--- START OF Extracted text ---

Employee Quit 2

Recruiting quality employees is incredibly difficult, but keeping them can be just as much of a feat. The competition from other businesses, the fact that we are all naturally in search of the next great opportunity, and the danger of unhappiness or discontent at work all contribute to employees straying away from your company and seeing another as a potential match. In fact, a Jobvite survey revealed that more than half of all employees are searching for jobs even though they are currently employed. This means that statistically speaking, approximately half of your workforce is considering other career opportunities.

From an HR perspective, that number is the stuff of nightmares! Talk about putting a wrench in your succession planning! If your company is one of the many with a workforce that is less than committed, the situation isn’t hopeless. These employees may be dipping their toes in the job search pool, but until they’ve jumped off the diving board headfirst into another company, you can influence their decision. Depending on their situation, they may desire more growth opportunities, more challenging work, a less stressful environment, stronger connections with colleagues, higher pay, a flexible schedule, or a number of other things. It may not be a walk in the park finding out what they feel is lacking or helping them get it, but chances are it’s worth the effort to keep great employees.

--- END OF Extracted text ---

■ Problems and tasks:
1. In the employee retention text, what did the Jobvite survey reveal?
2. Retype part of the listing word for word. Begin at the line that contains "Screen dimensions: 1372x891" and continue through the final line of the listing.

--- START OF Data lines ---

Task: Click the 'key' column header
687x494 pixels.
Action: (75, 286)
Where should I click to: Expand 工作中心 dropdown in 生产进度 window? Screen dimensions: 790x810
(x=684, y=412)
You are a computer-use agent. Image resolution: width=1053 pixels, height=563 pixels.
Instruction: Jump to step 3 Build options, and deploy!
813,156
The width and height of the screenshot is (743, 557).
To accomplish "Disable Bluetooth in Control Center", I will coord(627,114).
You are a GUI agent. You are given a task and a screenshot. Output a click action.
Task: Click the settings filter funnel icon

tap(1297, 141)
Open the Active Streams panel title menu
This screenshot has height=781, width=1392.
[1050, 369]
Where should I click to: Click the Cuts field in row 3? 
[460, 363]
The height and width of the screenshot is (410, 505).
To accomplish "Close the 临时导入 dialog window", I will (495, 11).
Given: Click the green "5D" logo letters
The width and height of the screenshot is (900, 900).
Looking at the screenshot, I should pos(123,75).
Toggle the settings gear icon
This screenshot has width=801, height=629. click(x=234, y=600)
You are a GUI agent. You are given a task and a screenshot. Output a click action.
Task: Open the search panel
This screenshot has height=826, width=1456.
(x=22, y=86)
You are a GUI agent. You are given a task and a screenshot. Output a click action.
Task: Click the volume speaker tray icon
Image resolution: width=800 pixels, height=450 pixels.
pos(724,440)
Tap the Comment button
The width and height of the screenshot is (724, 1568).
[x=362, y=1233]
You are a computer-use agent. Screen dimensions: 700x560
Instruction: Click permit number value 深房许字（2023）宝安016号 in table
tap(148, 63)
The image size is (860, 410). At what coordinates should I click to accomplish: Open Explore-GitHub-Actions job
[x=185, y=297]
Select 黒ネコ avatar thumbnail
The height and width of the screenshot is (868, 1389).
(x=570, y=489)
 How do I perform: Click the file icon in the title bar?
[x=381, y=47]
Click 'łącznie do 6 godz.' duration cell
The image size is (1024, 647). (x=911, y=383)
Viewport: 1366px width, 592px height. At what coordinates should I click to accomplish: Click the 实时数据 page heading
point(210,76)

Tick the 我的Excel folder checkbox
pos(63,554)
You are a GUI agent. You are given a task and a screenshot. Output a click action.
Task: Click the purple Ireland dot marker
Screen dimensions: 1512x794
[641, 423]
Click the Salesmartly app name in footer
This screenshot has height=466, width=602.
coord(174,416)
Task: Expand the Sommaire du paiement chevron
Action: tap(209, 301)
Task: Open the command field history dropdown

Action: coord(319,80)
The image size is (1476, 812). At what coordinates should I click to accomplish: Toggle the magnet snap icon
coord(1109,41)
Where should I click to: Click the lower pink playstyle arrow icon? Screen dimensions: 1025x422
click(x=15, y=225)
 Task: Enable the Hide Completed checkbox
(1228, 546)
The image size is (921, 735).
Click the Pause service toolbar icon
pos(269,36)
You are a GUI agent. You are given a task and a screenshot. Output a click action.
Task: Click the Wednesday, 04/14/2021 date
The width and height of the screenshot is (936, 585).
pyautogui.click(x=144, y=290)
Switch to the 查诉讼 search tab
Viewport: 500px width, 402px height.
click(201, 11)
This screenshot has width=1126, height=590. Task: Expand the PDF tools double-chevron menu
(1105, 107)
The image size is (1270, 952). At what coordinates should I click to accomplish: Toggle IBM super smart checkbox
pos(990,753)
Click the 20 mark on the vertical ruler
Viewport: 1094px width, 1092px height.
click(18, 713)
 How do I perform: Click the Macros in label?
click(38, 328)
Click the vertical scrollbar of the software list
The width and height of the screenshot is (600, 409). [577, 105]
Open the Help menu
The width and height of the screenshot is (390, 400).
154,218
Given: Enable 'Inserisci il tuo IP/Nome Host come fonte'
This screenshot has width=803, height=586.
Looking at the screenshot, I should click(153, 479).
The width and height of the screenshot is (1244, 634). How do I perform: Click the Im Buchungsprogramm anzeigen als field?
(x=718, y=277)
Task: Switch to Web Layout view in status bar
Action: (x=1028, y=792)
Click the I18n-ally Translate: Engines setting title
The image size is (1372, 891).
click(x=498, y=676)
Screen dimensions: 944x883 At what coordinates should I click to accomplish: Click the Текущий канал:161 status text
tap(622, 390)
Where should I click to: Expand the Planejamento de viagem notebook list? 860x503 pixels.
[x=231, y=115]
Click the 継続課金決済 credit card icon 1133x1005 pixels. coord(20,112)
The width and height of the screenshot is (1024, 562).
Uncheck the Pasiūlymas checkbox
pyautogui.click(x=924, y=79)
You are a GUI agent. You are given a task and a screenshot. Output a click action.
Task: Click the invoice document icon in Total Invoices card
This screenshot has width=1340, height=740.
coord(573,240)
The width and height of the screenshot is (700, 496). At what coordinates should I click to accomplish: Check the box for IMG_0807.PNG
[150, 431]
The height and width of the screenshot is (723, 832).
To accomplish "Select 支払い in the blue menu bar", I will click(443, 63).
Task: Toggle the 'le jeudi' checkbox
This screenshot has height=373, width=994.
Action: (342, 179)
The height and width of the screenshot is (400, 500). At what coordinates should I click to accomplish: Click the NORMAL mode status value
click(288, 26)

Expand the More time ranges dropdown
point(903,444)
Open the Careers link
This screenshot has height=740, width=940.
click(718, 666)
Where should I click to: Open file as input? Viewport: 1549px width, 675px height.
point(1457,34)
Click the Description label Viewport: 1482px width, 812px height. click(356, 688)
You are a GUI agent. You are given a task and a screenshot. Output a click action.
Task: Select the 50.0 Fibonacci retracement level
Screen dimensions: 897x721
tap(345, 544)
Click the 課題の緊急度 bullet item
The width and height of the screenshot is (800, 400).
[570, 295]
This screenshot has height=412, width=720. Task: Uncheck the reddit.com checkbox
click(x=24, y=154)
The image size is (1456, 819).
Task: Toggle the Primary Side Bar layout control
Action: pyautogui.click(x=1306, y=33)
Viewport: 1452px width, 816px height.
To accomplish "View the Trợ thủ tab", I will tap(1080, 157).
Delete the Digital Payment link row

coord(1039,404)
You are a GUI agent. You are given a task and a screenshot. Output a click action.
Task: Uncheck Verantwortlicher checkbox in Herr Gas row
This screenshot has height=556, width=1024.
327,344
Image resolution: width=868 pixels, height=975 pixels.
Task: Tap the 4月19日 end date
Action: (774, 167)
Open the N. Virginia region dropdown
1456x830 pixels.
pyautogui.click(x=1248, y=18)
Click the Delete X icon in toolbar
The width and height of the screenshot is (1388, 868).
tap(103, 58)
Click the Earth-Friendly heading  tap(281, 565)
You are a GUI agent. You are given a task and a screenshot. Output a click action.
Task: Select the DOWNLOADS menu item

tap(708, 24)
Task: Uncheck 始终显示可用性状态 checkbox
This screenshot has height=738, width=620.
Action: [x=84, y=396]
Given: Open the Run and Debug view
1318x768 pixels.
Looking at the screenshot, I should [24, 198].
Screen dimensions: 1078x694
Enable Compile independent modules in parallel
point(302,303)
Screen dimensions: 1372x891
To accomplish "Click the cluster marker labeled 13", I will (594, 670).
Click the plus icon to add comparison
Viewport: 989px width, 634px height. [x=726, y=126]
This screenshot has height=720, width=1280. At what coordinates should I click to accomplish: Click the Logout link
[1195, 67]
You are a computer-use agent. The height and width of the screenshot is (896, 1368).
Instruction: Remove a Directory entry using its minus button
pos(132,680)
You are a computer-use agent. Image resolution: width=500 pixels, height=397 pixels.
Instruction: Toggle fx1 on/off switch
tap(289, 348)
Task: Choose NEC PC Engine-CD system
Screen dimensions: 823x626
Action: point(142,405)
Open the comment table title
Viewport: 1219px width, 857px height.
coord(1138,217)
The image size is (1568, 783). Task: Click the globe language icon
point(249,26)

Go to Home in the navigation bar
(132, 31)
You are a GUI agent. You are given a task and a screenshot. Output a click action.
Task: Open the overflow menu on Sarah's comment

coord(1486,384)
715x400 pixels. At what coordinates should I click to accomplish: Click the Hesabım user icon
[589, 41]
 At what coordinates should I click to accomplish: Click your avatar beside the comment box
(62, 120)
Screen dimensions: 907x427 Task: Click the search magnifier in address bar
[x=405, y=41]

--- END OF Data lines ---

■ Replies:
1. More than half of all employees are searching for jobs even though they are currently employed.

2.
Screen dimensions: 1372x891
To accomplish "Click the cluster marker labeled 13", I will (594, 670).
Click the plus icon to add comparison
Viewport: 989px width, 634px height. [x=726, y=126]
This screenshot has height=720, width=1280. At what coordinates should I click to accomplish: Click the Logout link
[1195, 67]
You are a computer-use agent. The height and width of the screenshot is (896, 1368).
Instruction: Remove a Directory entry using its minus button
pos(132,680)
You are a computer-use agent. Image resolution: width=500 pixels, height=397 pixels.
Instruction: Toggle fx1 on/off switch
tap(289, 348)
Task: Choose NEC PC Engine-CD system
Screen dimensions: 823x626
Action: point(142,405)
Open the comment table title
Viewport: 1219px width, 857px height.
coord(1138,217)
The image size is (1568, 783). Task: Click the globe language icon
point(249,26)

Go to Home in the navigation bar
(132, 31)
You are a GUI agent. You are given a task and a screenshot. Output a click action.
Task: Open the overflow menu on Sarah's comment

coord(1486,384)
715x400 pixels. At what coordinates should I click to accomplish: Click the Hesabım user icon
[589, 41]
 At what coordinates should I click to accomplish: Click your avatar beside the comment box
(62, 120)
Screen dimensions: 907x427 Task: Click the search magnifier in address bar
[x=405, y=41]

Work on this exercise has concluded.